Exercise aim:
Every line below that holds the string "settings" should be copied.

Collected data
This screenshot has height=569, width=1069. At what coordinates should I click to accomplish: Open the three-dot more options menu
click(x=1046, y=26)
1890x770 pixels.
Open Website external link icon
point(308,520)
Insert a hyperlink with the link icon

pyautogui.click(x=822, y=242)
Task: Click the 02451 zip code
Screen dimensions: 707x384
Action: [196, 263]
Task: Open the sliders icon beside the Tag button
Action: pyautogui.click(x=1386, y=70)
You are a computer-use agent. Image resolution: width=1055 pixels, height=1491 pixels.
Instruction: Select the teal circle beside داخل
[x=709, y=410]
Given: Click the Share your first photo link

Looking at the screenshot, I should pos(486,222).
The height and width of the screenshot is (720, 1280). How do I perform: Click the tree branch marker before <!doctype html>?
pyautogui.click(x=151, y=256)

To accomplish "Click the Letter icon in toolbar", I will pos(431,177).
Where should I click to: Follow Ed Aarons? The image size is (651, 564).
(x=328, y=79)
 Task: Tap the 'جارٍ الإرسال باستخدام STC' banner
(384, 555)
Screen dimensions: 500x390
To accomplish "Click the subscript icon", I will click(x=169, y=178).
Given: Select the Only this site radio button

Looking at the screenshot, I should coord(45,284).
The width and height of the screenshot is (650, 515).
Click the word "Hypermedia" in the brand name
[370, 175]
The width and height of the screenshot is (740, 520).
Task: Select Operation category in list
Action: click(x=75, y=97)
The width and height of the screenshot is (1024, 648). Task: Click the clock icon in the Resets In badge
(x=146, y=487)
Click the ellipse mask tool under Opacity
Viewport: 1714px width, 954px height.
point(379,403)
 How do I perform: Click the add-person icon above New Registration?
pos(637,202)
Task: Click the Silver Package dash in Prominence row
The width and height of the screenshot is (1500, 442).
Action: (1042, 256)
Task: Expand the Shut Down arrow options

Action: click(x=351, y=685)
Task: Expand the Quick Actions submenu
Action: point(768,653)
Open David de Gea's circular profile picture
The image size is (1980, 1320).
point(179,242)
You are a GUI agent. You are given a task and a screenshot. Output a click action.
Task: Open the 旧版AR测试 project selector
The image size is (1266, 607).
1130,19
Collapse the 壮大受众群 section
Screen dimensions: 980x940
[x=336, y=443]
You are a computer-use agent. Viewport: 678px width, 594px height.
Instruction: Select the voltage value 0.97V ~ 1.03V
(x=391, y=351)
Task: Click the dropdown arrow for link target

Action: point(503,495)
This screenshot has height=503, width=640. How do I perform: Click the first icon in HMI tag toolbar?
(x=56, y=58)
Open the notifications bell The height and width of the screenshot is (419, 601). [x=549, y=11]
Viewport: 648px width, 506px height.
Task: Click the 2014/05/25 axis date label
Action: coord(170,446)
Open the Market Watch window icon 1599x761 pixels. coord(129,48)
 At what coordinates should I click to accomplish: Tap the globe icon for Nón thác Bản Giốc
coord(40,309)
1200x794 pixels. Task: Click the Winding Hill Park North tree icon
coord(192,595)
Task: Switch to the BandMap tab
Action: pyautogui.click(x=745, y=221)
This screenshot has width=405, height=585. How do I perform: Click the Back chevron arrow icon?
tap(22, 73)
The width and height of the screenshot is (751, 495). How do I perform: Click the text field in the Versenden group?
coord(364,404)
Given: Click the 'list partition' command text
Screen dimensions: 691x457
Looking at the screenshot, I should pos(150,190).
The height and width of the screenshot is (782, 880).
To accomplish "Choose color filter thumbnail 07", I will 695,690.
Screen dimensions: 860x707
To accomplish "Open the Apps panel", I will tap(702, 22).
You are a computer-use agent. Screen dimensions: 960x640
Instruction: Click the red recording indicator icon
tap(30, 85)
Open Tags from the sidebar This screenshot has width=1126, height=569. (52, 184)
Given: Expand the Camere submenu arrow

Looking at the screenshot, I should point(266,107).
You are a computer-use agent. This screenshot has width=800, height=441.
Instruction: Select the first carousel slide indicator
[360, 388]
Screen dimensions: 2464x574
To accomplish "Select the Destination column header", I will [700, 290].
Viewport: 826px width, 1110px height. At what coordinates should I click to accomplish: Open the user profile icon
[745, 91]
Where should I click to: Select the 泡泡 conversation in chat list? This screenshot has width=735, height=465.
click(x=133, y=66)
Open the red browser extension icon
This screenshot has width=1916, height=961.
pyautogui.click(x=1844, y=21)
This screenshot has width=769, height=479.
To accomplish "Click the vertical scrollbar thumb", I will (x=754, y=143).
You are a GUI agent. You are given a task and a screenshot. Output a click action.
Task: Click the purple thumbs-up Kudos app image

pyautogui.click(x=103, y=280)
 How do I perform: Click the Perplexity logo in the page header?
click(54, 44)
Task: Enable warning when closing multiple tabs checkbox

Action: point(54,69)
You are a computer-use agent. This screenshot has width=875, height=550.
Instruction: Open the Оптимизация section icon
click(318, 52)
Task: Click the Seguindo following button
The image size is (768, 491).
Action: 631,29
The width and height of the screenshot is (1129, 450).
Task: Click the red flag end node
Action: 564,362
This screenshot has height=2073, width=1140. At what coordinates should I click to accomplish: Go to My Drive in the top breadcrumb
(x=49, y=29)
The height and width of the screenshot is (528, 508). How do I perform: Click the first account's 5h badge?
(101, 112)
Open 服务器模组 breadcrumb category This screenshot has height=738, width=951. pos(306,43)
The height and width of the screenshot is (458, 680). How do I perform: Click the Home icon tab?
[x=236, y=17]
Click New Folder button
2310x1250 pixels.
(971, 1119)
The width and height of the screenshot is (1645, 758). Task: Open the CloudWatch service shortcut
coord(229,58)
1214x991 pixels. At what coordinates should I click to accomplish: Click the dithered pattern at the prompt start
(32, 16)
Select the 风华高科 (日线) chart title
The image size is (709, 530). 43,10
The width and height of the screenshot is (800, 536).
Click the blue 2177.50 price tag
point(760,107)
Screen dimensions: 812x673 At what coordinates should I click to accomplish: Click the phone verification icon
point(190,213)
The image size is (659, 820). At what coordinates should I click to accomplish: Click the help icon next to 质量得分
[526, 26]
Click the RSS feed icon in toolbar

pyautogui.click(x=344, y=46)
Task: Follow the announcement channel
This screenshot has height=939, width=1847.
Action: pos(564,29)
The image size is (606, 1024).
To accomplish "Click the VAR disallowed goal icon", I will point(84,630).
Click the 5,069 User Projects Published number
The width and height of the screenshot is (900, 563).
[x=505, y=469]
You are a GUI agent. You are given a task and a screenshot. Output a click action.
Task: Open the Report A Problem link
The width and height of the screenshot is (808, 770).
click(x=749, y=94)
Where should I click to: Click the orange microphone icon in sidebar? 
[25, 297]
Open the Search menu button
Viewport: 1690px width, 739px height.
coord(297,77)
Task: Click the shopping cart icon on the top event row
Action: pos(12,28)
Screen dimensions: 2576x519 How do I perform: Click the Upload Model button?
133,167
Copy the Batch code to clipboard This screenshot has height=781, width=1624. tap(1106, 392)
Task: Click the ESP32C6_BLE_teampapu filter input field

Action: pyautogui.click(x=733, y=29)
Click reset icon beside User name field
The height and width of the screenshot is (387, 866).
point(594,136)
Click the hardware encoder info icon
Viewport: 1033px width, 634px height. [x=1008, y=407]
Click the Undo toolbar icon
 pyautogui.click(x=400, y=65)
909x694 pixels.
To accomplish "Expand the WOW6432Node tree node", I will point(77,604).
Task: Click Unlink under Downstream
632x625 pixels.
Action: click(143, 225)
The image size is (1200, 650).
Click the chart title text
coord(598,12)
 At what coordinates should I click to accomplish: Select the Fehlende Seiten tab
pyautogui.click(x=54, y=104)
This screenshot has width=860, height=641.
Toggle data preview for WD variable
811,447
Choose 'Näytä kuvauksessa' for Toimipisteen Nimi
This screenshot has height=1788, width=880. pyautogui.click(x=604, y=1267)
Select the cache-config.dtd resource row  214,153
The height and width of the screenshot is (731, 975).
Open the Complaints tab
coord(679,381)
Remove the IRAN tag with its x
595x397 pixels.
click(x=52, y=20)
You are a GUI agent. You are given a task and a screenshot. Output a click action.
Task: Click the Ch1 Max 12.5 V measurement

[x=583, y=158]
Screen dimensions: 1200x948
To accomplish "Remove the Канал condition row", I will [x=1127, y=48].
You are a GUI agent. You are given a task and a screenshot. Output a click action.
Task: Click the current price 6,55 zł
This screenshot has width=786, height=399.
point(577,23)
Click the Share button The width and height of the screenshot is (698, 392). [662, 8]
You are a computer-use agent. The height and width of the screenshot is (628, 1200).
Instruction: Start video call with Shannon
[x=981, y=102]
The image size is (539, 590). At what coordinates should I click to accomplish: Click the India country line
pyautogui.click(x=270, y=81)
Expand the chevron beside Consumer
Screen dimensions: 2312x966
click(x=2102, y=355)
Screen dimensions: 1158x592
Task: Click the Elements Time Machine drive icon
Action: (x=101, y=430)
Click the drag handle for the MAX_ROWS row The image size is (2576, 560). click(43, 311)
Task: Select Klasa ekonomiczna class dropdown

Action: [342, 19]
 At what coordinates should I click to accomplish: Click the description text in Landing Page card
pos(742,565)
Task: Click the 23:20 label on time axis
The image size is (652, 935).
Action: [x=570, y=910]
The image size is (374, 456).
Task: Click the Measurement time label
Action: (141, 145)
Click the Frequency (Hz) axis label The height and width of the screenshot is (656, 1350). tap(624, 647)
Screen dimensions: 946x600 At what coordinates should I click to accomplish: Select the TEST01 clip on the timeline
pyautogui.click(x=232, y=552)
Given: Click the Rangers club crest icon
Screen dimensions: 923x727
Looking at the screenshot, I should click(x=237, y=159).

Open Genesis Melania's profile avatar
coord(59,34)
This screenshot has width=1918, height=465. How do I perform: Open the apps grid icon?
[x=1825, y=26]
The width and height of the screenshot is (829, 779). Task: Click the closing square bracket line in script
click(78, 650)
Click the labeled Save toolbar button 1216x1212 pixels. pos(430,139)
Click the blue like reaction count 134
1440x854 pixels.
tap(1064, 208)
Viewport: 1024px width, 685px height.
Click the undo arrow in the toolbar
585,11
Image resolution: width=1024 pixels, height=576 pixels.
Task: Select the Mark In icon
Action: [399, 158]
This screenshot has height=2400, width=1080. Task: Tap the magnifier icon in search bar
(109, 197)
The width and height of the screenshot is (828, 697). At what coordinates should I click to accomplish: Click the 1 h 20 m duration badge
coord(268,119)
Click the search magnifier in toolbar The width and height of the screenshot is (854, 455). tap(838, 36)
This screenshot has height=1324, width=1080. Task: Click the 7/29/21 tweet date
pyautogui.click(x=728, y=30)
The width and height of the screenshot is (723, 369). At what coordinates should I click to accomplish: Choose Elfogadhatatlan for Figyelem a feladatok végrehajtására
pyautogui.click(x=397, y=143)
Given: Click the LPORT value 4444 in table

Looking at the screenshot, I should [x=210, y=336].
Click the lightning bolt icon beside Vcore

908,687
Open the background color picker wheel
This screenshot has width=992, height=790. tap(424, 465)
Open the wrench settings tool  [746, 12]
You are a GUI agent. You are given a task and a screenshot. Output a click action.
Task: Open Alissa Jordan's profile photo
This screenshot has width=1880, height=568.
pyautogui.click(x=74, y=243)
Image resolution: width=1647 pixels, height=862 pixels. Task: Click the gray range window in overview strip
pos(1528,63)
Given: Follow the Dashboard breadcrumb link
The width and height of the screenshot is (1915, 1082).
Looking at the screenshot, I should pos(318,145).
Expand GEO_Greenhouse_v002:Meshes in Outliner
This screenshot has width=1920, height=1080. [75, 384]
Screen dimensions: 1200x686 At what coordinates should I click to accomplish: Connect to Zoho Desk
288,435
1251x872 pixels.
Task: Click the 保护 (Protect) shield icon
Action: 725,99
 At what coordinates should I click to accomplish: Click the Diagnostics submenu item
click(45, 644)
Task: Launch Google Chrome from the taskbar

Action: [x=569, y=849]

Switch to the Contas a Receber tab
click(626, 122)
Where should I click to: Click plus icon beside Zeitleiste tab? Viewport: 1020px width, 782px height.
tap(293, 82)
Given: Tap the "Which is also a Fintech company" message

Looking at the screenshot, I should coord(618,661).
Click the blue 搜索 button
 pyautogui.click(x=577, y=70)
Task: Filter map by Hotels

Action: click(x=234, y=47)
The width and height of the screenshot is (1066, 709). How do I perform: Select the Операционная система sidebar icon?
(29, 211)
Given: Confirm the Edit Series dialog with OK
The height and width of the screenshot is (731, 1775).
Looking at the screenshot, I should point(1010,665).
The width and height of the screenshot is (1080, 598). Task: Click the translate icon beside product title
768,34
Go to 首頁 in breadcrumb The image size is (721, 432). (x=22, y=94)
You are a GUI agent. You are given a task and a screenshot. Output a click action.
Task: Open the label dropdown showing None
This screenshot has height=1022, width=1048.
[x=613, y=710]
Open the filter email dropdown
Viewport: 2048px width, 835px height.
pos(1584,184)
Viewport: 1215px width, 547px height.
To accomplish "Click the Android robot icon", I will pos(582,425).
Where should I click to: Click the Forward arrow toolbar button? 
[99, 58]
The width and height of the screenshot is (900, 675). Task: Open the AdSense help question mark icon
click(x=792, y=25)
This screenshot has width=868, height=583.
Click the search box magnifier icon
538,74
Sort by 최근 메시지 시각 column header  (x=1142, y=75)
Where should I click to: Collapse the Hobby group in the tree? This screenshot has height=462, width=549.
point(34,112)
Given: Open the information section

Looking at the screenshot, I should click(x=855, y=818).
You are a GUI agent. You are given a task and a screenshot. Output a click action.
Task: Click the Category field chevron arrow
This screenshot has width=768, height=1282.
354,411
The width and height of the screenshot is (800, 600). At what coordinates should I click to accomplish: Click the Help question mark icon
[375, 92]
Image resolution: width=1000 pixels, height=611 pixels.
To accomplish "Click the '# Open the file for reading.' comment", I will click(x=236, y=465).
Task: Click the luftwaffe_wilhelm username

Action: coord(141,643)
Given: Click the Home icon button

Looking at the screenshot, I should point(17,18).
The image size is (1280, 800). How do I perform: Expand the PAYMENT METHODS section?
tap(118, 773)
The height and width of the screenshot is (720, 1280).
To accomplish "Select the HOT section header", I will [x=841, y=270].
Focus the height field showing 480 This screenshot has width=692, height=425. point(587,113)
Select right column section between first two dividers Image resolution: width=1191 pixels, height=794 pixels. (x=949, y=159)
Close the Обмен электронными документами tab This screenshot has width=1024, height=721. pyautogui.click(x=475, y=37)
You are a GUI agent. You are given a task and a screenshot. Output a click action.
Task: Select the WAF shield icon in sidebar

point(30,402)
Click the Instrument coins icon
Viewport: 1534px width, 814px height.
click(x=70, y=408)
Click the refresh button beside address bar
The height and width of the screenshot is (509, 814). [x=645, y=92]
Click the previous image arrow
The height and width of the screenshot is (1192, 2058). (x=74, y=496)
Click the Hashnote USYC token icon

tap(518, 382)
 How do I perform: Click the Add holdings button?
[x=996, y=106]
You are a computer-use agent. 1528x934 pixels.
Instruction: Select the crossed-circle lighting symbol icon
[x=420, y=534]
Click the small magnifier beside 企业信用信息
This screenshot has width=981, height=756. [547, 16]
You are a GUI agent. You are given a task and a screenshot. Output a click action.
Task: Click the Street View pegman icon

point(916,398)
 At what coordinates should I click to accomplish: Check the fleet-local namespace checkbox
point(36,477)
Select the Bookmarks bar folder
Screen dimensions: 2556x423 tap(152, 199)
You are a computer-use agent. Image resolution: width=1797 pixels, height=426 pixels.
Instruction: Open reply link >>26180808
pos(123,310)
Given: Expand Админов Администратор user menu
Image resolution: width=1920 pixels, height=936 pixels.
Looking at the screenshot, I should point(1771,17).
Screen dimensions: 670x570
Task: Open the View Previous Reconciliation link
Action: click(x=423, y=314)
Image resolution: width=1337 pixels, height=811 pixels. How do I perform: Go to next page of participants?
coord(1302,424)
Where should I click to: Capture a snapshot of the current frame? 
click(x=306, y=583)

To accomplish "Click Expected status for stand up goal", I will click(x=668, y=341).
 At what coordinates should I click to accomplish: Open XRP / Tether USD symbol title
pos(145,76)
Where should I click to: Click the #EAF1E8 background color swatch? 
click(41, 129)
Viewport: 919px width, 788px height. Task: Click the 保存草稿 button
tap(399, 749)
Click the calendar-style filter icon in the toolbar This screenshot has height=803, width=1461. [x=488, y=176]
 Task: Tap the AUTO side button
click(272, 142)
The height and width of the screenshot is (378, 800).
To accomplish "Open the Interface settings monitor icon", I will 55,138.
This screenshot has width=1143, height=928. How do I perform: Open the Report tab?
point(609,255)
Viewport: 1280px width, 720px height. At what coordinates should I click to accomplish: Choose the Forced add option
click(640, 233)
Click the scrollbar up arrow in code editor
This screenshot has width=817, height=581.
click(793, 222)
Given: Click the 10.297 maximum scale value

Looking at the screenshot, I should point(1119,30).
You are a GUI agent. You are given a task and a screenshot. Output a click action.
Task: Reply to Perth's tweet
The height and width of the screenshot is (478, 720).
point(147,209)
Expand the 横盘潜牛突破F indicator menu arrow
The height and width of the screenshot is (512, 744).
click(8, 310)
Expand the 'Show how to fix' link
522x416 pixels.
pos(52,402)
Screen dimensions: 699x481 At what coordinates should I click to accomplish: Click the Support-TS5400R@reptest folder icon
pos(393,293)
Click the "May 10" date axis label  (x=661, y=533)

Result below:
Open the wrench settings tool  [746, 12]
To accomplish "Open the Interface settings monitor icon", I will 55,138.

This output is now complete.